I think we can carry on this discussion by PM if anyone wants to address it.

My first stage is to find out the capabilities of the stock adjusments then add adjustable sway bars. I have a racing alignment shop I can use to fine tune it after I get my seat of the pants feel down.


----------



## HondaHater (Aug 27, 2003)

haha a g35 is no 2003 skyline. it'll never earn the name of gojira. but we can all do something new with a new engine in the nissan family.


----------



## wwmjax (Mar 24, 2003)

wrong.... but... ill let them eat you alive tomorrow...... heh heh.... im too tired


----------



## HondaHater (Aug 27, 2003)

haha eat me alive? oh sure ill get flamed. no biggie


----------



## scourge (Feb 27, 2003)

HondaHater said:


> *haha a g35 is no 2003 skyline. it'll never earn the name of gojira. but we can all do something new with a new engine in the nissan family. *


 

Yes, its a Skyline just as much as any before it. Its just not a GTR and there is a difference. A 4-door NA R33 family car is just as much a Skyline as the Godzilla. And, speaking of the Godzilla, the R33 GTR and R34 GTR are no Godzilla either. Only the R32 GTR is known as Godzilla for all the domination it did in Australia. The new V35 Skyline isn't as gorgeous as the recent past Skylines but its quite capable of 400hp+ on the stock engine and more with a built one. It'll still be one hell of a performer...not too pretty, but still a performer.


----------



## HondaHater (Aug 27, 2003)

who's "them" wwmjax??? am i being eaten alive?


----------



## wwmjax (Mar 24, 2003)

ha ha... give it a couple days... its sunday


----------



## HondaHater (Aug 27, 2003)

haha, aight.


----------



## HondaHater (Aug 27, 2003)

one more day, it's monday here. let's see what happens tuesday. anticipation i say. haha


----------



## HondaHater (Aug 27, 2003)

ahhhhhhhhhhhhhhh, it's been a couple days, and everyone knows im right. whooooooo.


----------



## wwmjax (Mar 24, 2003)

o well... but hey... just cuz people didnt disagree doesnt mean they agreed... just somethin to think about


----------



## HondaHater (Aug 27, 2003)

the way i see, it's not a skyline. others may disagree. it all good. that's my two cents.


----------



## niky (Jul 20, 2002)

It's a Skyline... it's just not Godzilla...
whatever it is, it's still a damn nice car.


----------



## HondaHater (Aug 27, 2003)

how bout this, it's a damn ugly "skyline"


----------



## niky (Jul 20, 2002)

nothing could be (truthfully) uglier than the R34 Beast...  ...or the new GT-R prototype... which, hopefully... sees a lot more of the drawing board before it gets out.


----------



## scourge (Feb 27, 2003)

The way you see it don't mean shit. Nissan makes the car and owns the right to the name. Nissan badges the car Skyline so that it exactly what it is. Its only American kids who are trying to look cool, although they know nothing of the Skyline history outside of Sony's Playstaion games, that are trying to say this newest generation is not a real Skyline.


----------



## niky (Jul 20, 2002)

yah... like the 80's Lotus Elan was not a 'real' Lotus (but to be fair... it WASN'T) ...or the new Corollas (Levins) don't even hold a candle to the 'real' Corollas... the old Truenos and Sprinters...
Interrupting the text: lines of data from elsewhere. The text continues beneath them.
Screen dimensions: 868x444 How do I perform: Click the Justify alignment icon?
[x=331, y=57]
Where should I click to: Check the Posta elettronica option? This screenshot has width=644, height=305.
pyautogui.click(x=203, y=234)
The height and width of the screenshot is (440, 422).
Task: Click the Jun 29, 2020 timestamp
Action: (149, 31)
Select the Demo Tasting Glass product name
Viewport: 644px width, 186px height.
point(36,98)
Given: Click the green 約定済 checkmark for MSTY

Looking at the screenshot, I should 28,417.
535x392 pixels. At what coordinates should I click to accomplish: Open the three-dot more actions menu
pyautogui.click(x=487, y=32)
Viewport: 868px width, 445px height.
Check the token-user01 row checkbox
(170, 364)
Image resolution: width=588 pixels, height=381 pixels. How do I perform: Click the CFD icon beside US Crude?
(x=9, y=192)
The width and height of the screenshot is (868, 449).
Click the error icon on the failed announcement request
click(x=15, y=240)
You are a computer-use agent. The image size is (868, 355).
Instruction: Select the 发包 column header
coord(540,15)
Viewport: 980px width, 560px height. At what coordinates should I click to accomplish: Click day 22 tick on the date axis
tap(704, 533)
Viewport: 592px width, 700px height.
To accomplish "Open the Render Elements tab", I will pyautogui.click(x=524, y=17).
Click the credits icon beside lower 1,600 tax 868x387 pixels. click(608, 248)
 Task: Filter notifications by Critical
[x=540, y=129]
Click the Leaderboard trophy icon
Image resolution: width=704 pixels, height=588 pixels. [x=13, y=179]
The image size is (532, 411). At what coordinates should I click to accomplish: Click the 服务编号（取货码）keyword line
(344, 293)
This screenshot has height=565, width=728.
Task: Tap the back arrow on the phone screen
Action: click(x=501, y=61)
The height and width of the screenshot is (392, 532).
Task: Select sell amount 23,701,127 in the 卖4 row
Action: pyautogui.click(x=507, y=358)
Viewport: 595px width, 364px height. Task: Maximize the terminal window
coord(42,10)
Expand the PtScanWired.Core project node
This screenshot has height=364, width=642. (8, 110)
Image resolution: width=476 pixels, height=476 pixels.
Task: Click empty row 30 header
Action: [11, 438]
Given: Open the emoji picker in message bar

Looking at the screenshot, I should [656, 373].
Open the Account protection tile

people will always have a fixed image in mind for a certain car, and unfortunately, it's not always in tune with the manufacturer's vision... if they have one...


----------



## palengkeboy (Jan 14, 2003)

ok. in my own opinion. the G35 is the skyline in the U.S. but i did here talk about nissan releasing a "skyline" here in the U.S. and it is under Nissan, not infiniti. but then ofcourse, that was just the "word on the street"


----------



## palengkeboy (Jan 14, 2003)

hey niky, how is it there in philippines.


----------



## niky (Jul 20, 2002)

fine... aside from the acute lack of skylines (only two or three see regular road time here...) we're just cool... lots of nice SR20 swaps and SR20DET cars here... both swap and NOT... you wouldn't believe how many Left Hand Drive 200sx (Silvia SR20DETs) are popping up around here... my eyes are beginning to goggle.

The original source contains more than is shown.